Interestingly, it was during the last major credit crunch (the Wall St. Crash) that the law of Torts was inflated to almost rival the domination of criminal and contract law in the common law legal world.
It happened in 1932, in Donoghue v Stevenson  AC 562. The defence in the case relied on the fact that the Plaintiff had no privity of contract with the Defendant. She, the Plaintiff had consumed some of the contents of a bottle of ginger beer. She discovered what she perceived as the remains of a decomposing snail in the bottom of the bottle and became ill as a consequence. She had been given the beer by the purchaser.
The court found in her favour by extending the reach of of the law of negligence. Before 1932 the law of negligence was a wilderness of special circumstances in which liability would be fixed on particular people. The liability of common carriers was typical of this.

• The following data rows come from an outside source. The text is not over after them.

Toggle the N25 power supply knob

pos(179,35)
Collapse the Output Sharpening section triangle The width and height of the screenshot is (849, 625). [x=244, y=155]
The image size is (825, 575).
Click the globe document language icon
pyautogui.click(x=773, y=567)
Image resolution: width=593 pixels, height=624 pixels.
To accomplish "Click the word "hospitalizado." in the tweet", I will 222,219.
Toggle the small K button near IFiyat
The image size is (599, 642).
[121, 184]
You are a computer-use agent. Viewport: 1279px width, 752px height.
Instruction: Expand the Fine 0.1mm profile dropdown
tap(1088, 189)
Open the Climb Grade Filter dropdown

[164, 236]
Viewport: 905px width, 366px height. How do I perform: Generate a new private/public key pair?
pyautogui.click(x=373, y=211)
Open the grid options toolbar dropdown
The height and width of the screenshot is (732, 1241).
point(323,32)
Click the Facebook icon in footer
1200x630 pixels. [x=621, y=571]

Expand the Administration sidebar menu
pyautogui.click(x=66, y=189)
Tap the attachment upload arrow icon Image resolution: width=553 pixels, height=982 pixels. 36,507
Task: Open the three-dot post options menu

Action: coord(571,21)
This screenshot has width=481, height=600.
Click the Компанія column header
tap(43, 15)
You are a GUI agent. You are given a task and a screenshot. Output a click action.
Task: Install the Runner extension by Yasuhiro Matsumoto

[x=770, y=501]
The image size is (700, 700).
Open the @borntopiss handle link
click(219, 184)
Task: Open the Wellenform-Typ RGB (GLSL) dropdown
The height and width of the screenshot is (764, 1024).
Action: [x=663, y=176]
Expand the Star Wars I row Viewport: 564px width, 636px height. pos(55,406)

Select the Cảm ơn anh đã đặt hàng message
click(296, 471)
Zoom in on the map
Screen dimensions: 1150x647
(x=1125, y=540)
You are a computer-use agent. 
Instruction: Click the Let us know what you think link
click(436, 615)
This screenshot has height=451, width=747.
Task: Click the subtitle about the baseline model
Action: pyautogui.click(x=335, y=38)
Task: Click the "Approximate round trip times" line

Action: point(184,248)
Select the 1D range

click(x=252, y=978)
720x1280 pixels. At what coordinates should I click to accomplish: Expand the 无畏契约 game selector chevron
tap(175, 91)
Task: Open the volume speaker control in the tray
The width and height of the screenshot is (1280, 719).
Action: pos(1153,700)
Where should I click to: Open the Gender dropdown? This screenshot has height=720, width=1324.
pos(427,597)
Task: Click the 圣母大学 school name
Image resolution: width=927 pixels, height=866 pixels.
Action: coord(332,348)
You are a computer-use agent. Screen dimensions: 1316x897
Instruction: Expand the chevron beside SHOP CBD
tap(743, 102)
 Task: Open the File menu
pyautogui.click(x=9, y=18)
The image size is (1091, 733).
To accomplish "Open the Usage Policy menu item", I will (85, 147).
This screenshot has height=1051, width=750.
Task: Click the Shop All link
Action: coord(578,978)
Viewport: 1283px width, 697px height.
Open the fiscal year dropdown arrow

The consequential growth of the law of negligence was limited by the fault principle and the proximity principle. The defendant would only be liable if the plaintiff could show that the defendant was guilty of doing something or failing to do something which the defendant ought to have done or not done and thus caused the damage to the plaintiff. In addition, the plaintiff had to show that the injury to the plaintiff was reasonably foreseeable by the defendant. If the causation chain was too long the defendant was not liable.
The law of tort does not deliver the benefits of universal insurance.